La conocí siendo una niña de cuatro o cinco años. Estaba en un cochito vigilada por dos hombres que la colmaban de mimos. Ellos no le quitaban los ojos de encima y ella, igual. Uno de los papis me resultó conocido así que no dudé en comentar la escena. Me invitaron a compartir mesa y en menos de nada, supe que la niña era el resultado final de una adopción complicada; la niña era uno de tantos bebés que vivieron sus primeros días de vida en inmundos orfanatos chinos, abandonados a su suerte. Hambre y frío. Todos recordamos que a finales del 2000 una serie de reportajes le mostró a mundo el infierno en el que malvivían centenares de criaturas que eran tratadas como animales en los malditos orfanatos. Esos trabajos periodísticos desataron una oleada de solidaridad internacional a la que se unió España y Canarias. La adopción era el mejor camino para liberar a los menores de aquel infierno. No era fácil; el montante económico para sacarlos de aquella tortura era elevado. Viajes a China y trámites eternos. A Canarias llegaron decenas de bebés que comenzaron una nueva vida, una nueva familia. Del infierno al paraíso. Los medios canarios se posicionaron con aquellos padres valientes y capaces. Bucear en la prensa de la época es comprobar la calaña de los chinos que lejos de proteger a sus niñas y niños los pusieron al borde del precipicio.

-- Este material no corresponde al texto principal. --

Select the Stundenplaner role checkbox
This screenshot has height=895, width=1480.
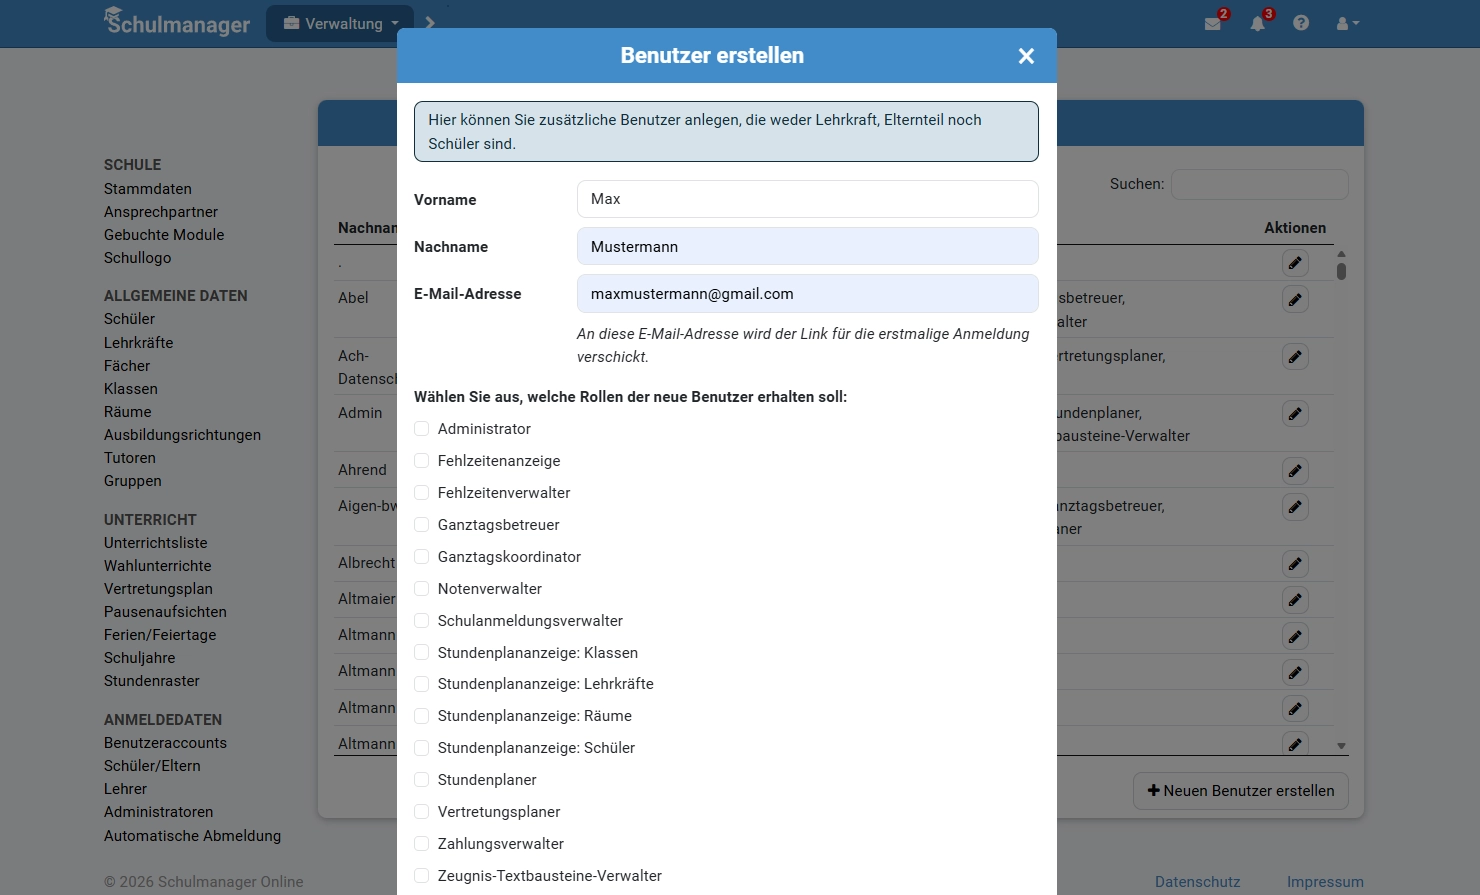tap(422, 780)
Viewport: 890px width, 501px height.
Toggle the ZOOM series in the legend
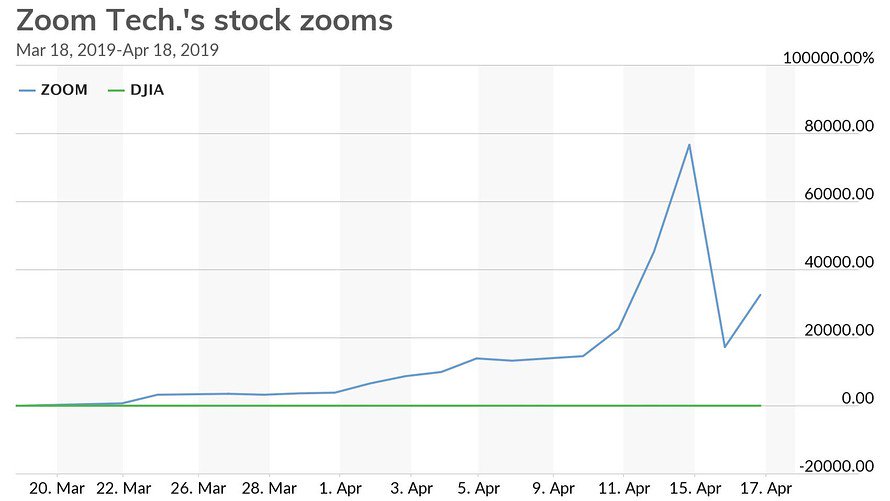tap(63, 90)
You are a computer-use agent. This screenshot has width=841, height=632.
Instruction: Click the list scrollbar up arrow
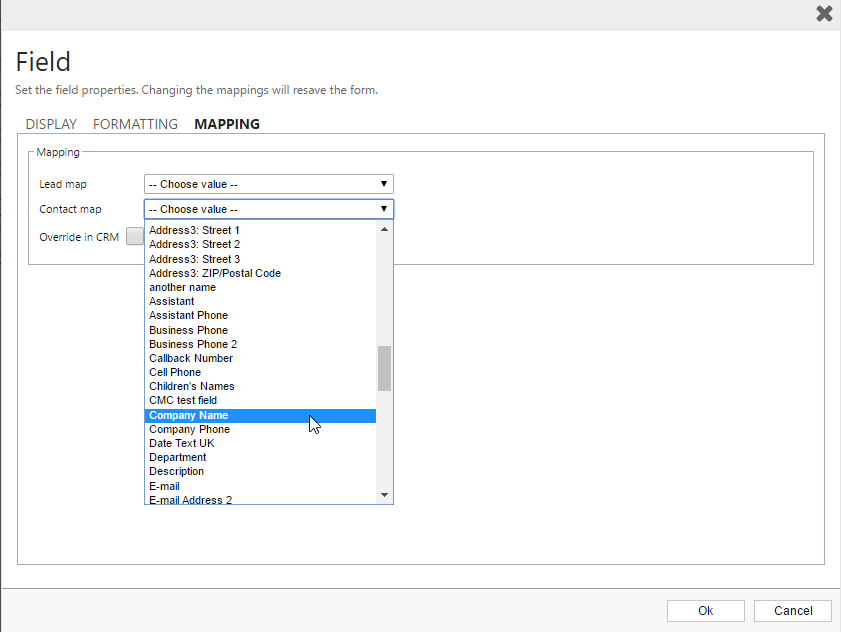click(x=384, y=229)

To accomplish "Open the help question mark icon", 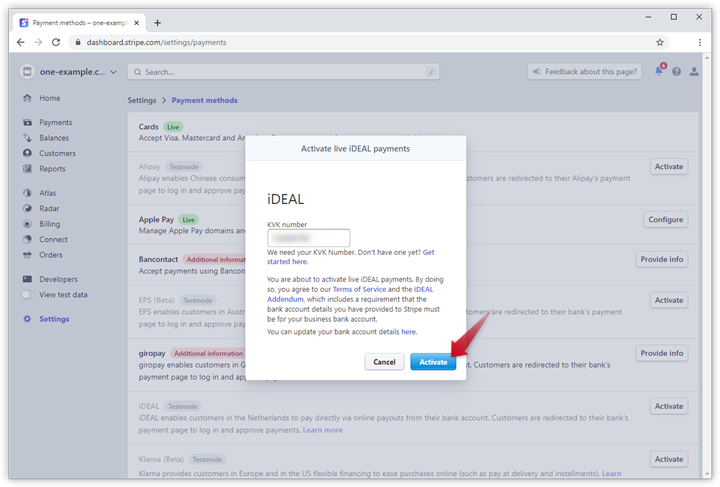I will pyautogui.click(x=677, y=72).
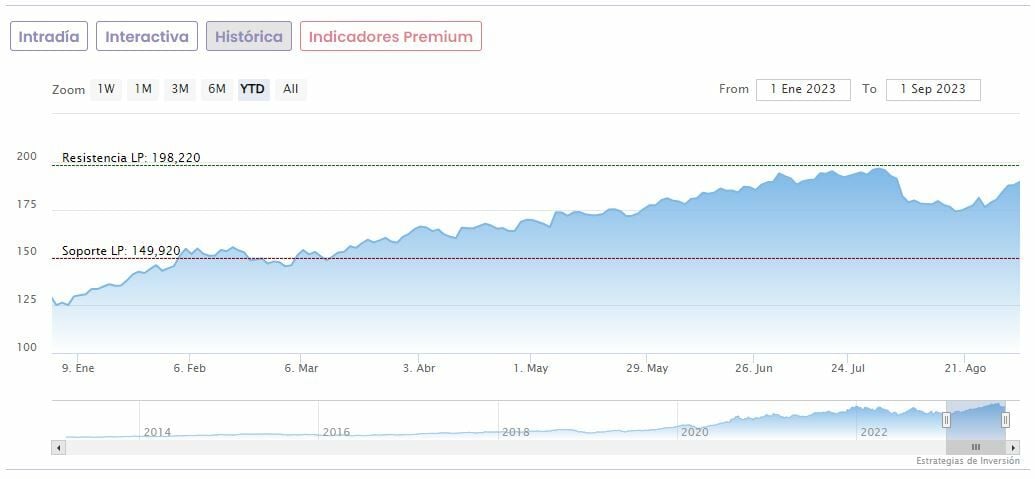Switch to the Intradía tab
The image size is (1035, 479).
coord(49,37)
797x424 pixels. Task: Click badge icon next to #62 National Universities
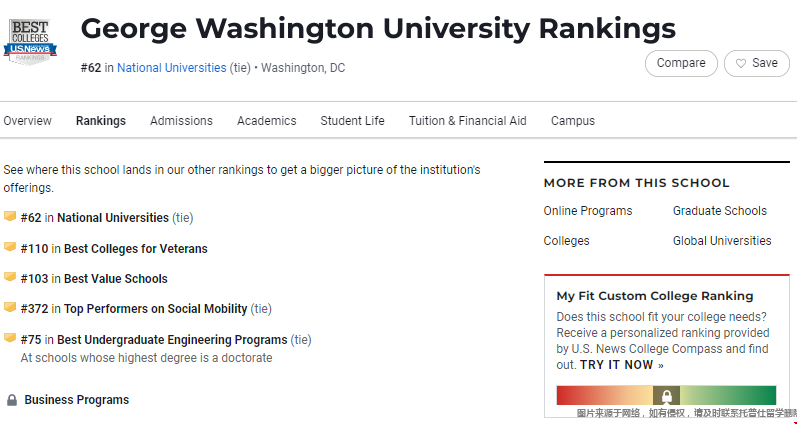pos(10,217)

Volviendo al presente, con los papis de la niña del cochito, hablé alguna vez con mi amigo del duro proceso que vivieron. Aquella niña es hoy una joven guapa, buena estudiante, responsable y divertida que ya ha superado los 20 años. Hace unos días quedé con mi amigo a tomar café. Él y su marido no pueden estar más orgulloso de su hija. Adoración mutua. Acabamos en la casa y por casualidad alguien abrió la puerta. Era ella, es la reina de la casa y lo sabe. Cada vez que llega le ponen una corona virtual.